| WHAT THE TASK REQUIRES |
Reproduce only the lines that begin at the line with "Click the Yahoo social login icon" and run to the end of the entries; omit every picture.

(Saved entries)

+--

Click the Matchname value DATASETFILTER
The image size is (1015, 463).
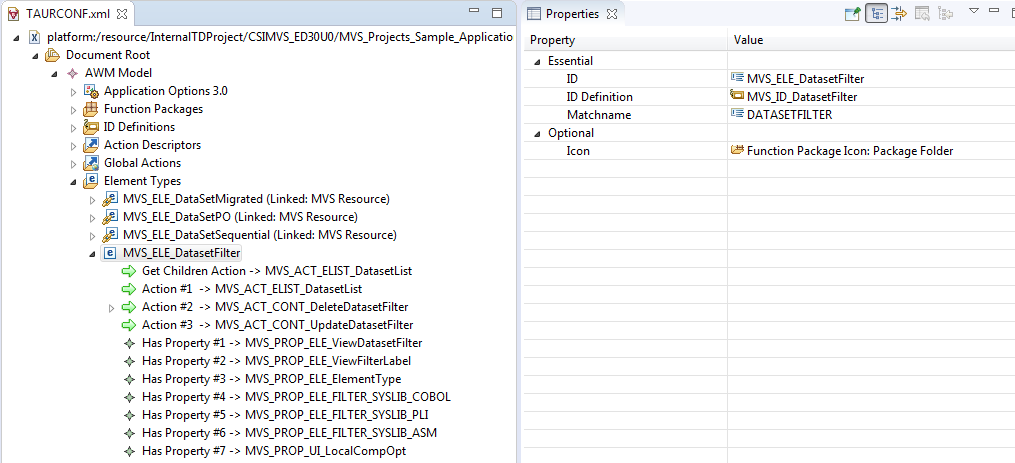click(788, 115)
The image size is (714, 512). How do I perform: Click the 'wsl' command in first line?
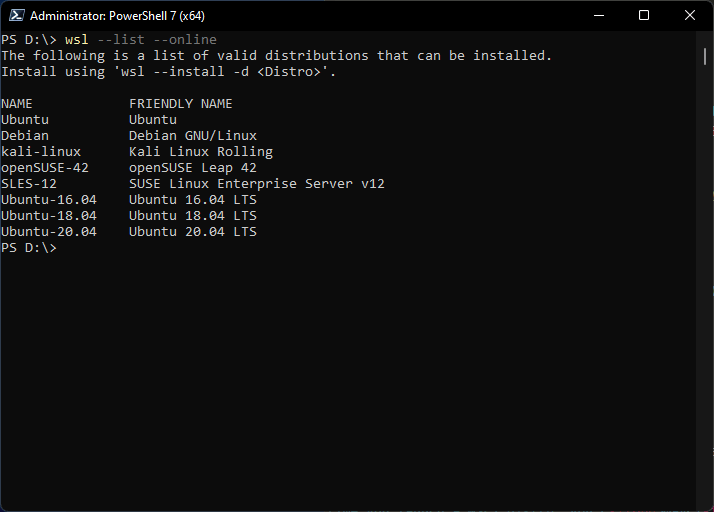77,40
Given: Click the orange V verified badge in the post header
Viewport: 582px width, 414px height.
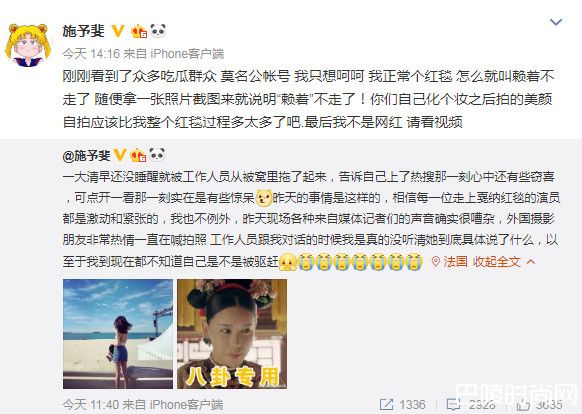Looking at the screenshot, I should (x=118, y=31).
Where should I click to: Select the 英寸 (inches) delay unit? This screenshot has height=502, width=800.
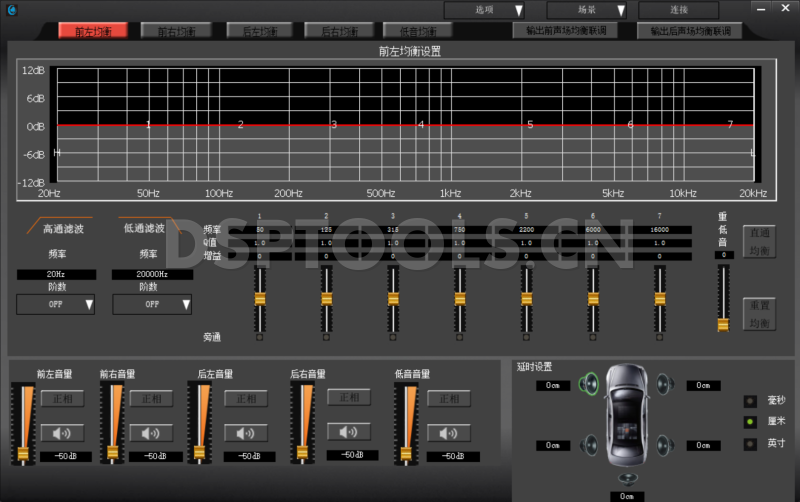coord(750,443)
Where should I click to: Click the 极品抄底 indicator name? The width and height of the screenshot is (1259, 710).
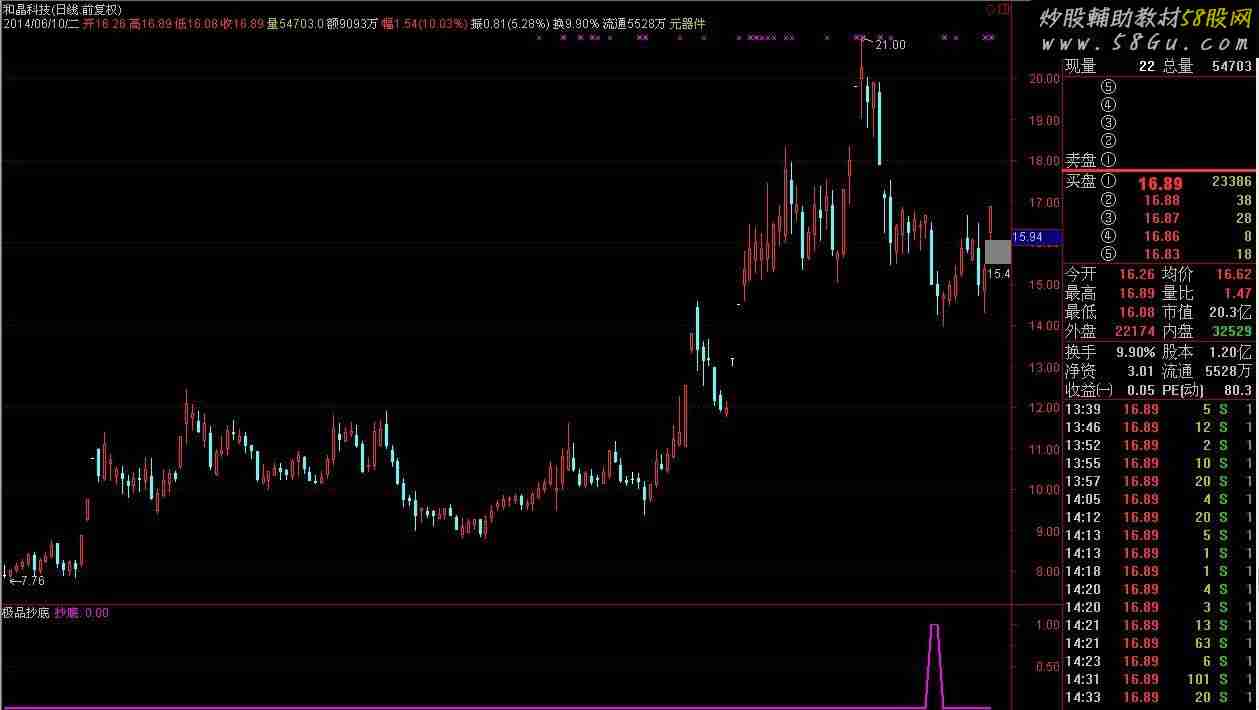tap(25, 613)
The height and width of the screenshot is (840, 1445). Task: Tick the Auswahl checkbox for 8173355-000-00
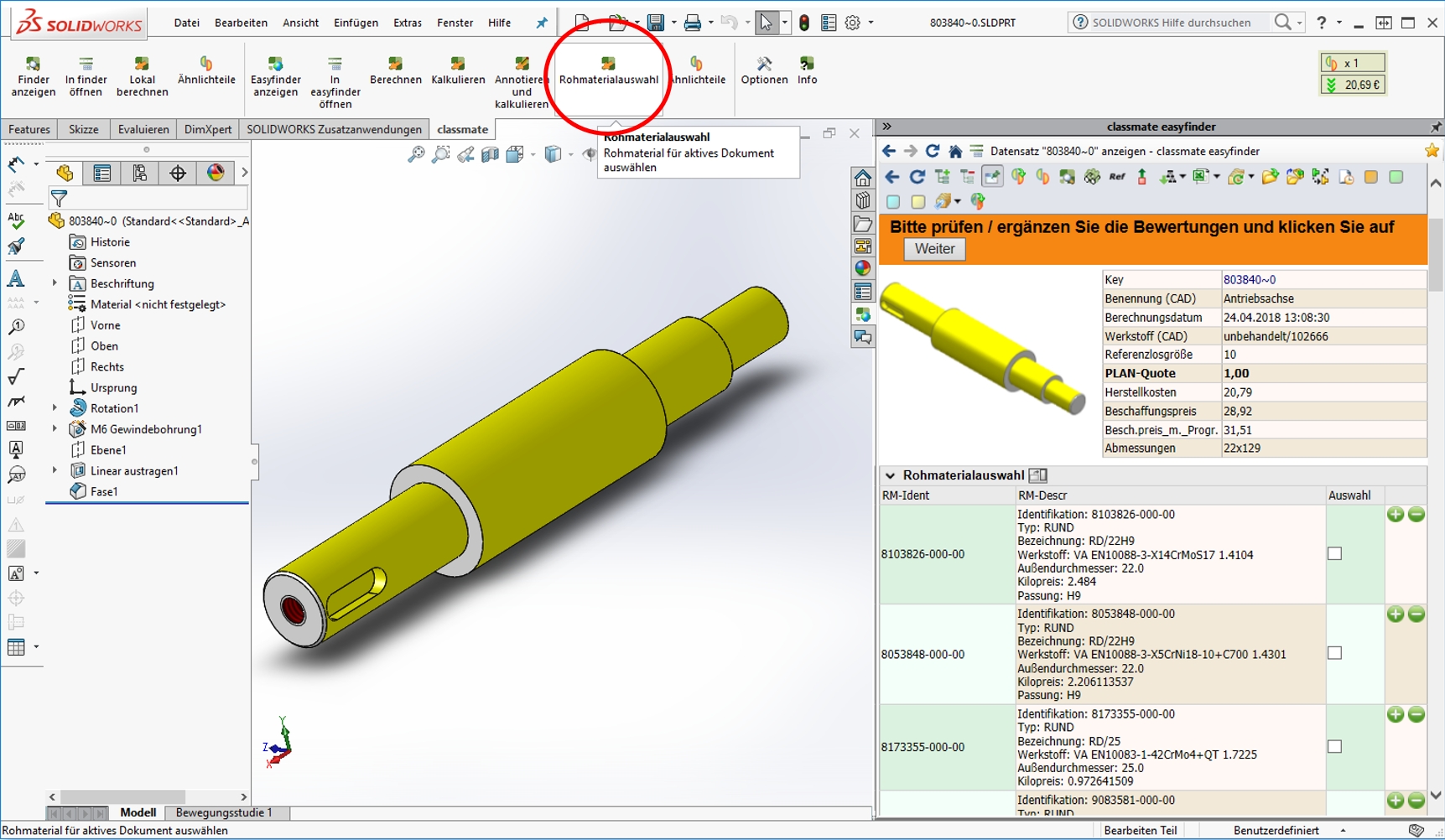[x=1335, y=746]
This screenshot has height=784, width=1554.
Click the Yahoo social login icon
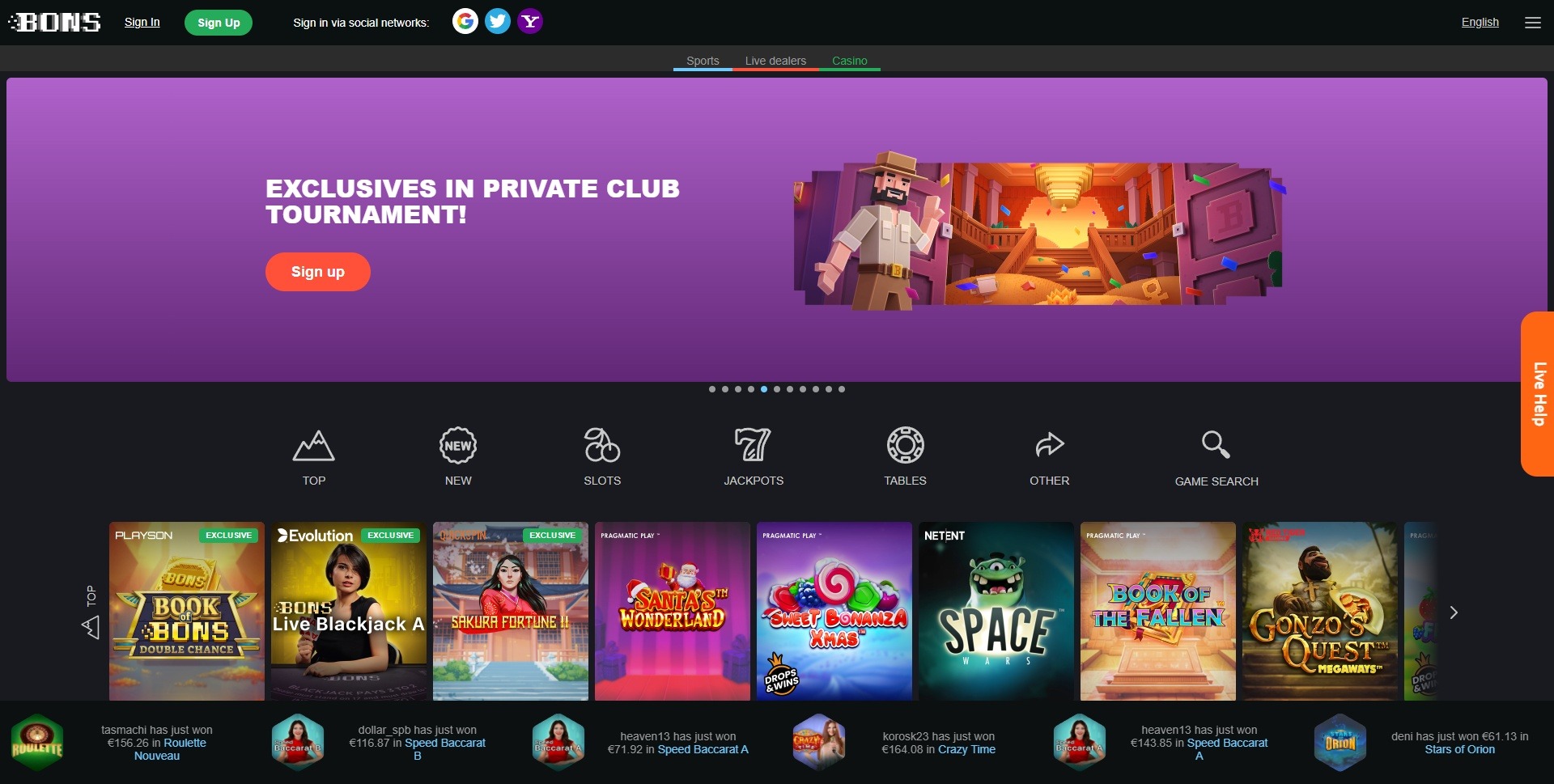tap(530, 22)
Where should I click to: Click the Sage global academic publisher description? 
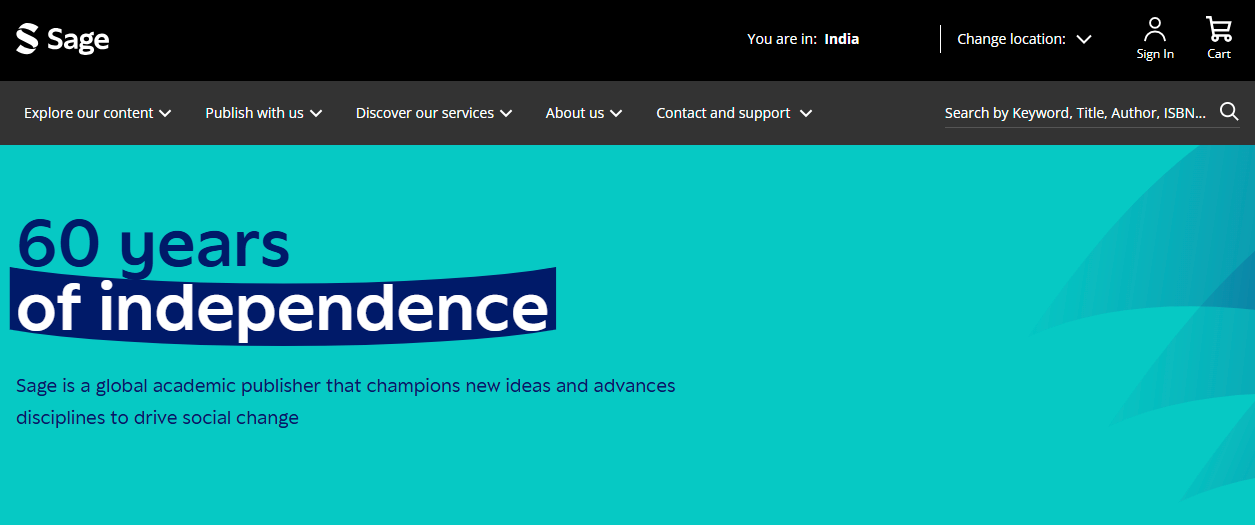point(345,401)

+--

| ANSWER BELOW |
Click the Yahoo social login icon
tap(530, 22)
Where should I click to: Click the Sage global academic publisher description? 
point(345,401)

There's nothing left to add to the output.